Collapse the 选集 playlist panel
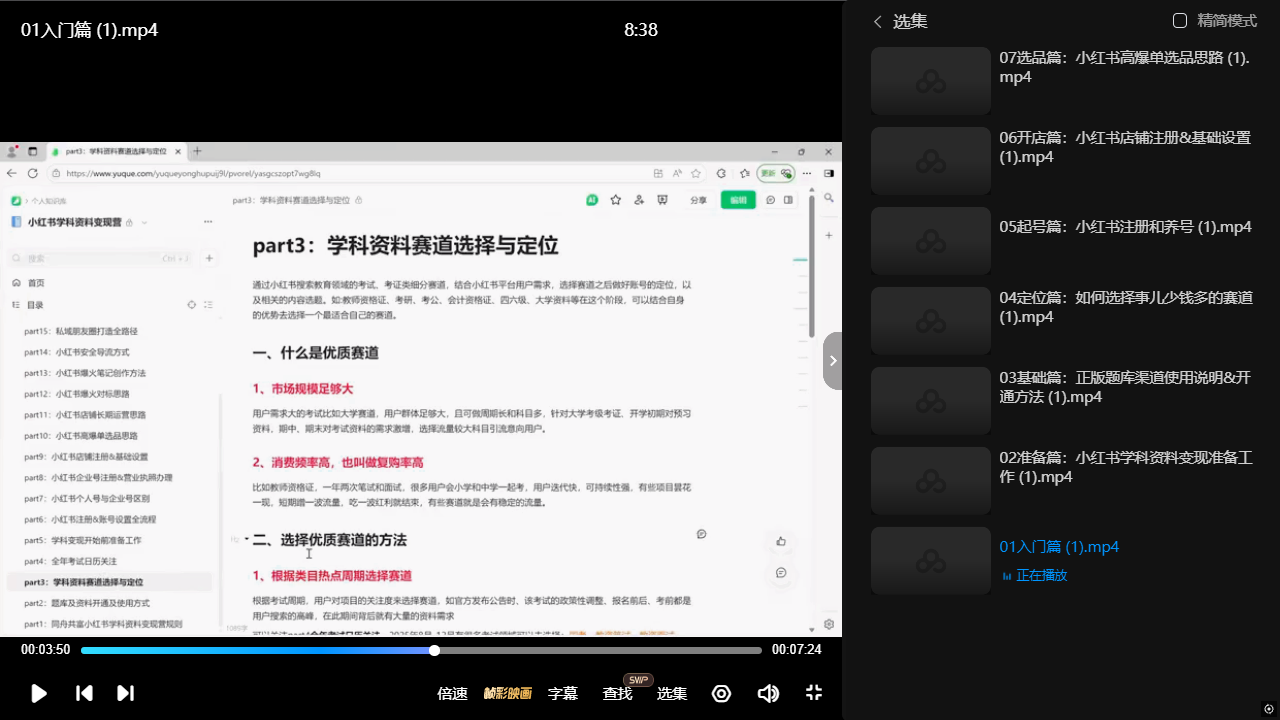Image resolution: width=1280 pixels, height=720 pixels. tap(832, 361)
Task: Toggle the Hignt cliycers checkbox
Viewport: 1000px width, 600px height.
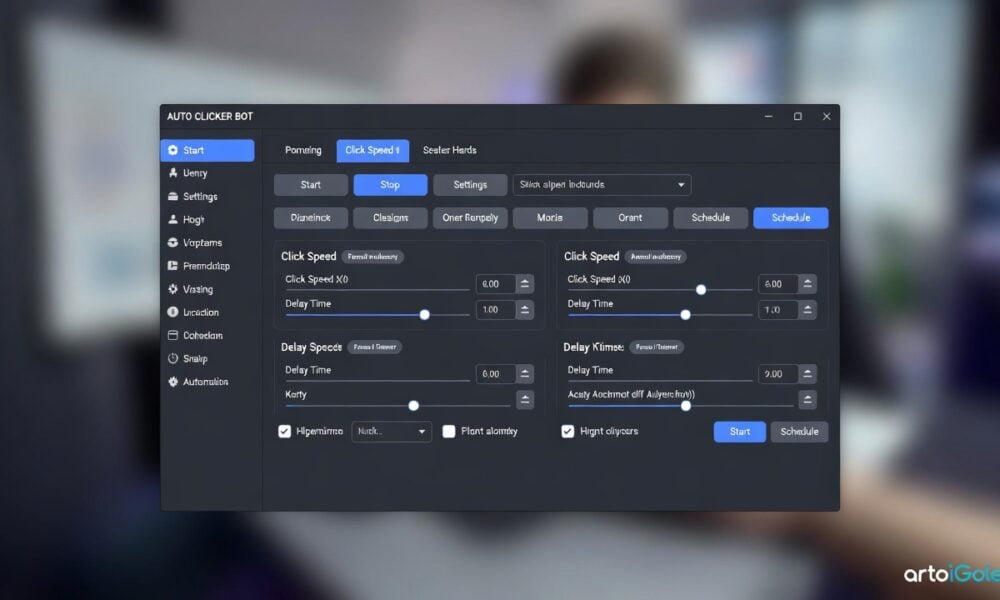Action: (x=568, y=431)
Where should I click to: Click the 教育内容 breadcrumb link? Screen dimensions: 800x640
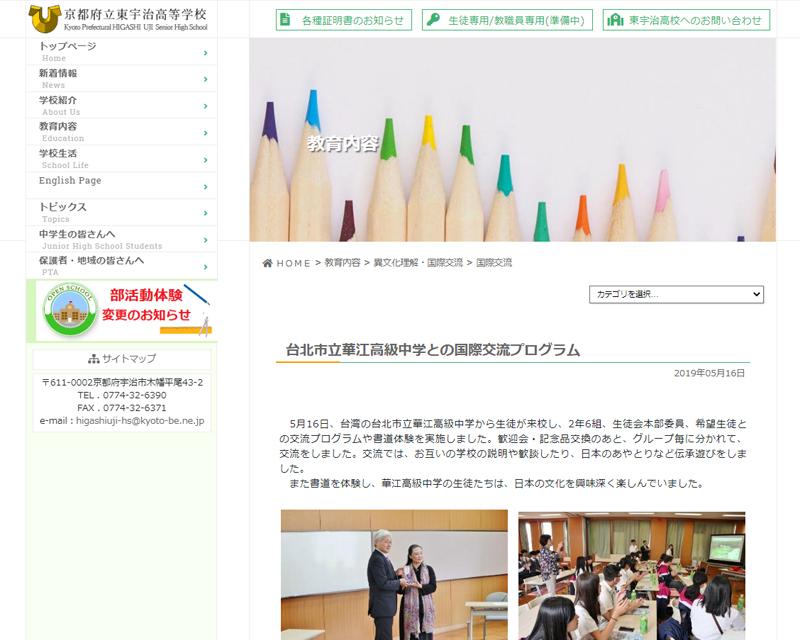pyautogui.click(x=342, y=263)
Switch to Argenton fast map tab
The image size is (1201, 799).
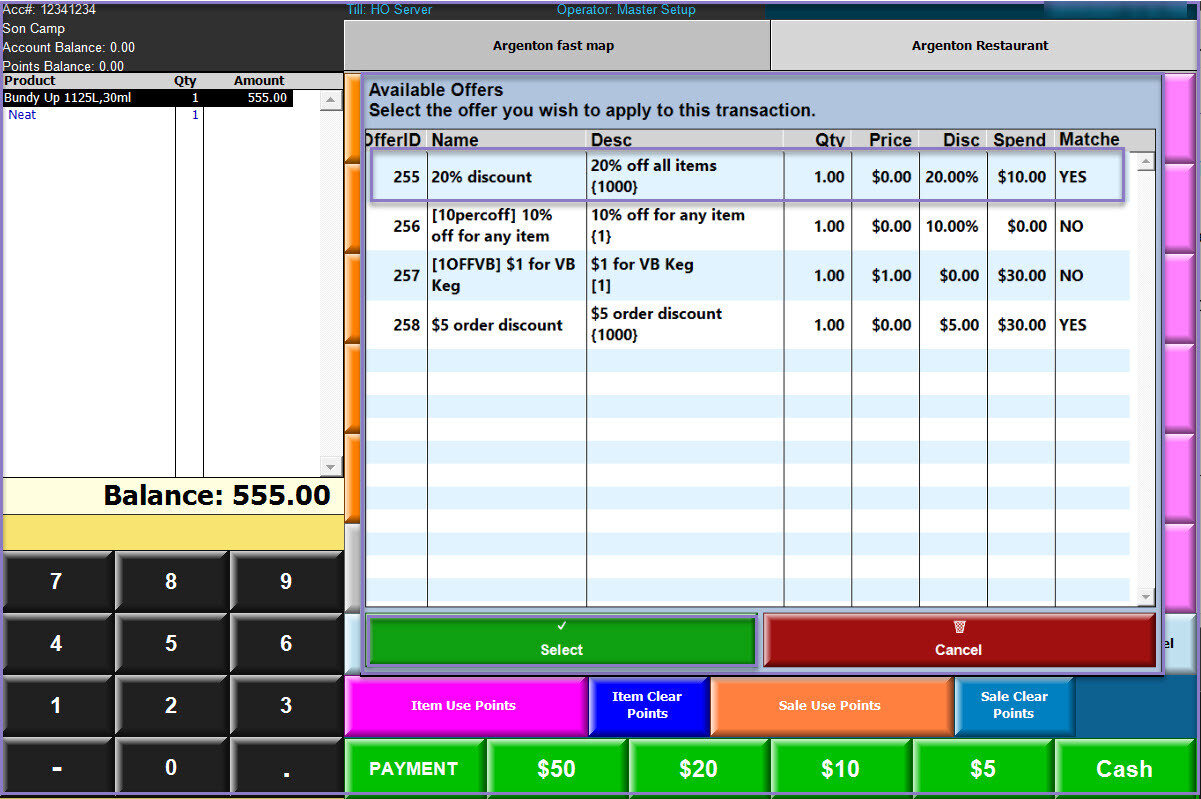pos(553,46)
□ □ □ □ □ □ □
◆ Problem details ◆
The listing must be returned in full and exactly, apart from its pictures.

◆ Solved problem ◆
Collapse the 选集 playlist panel
Image resolution: width=1280 pixels, height=720 pixels. tap(832, 361)
Task: Toggle the Hignt cliycers checkbox
Viewport: 1000px width, 600px height.
Action: (x=568, y=431)
Where should I click to: Click the 教育内容 breadcrumb link? Screen dimensions: 800x640
pyautogui.click(x=342, y=263)
Switch to Argenton fast map tab
The image size is (1201, 799).
pos(553,46)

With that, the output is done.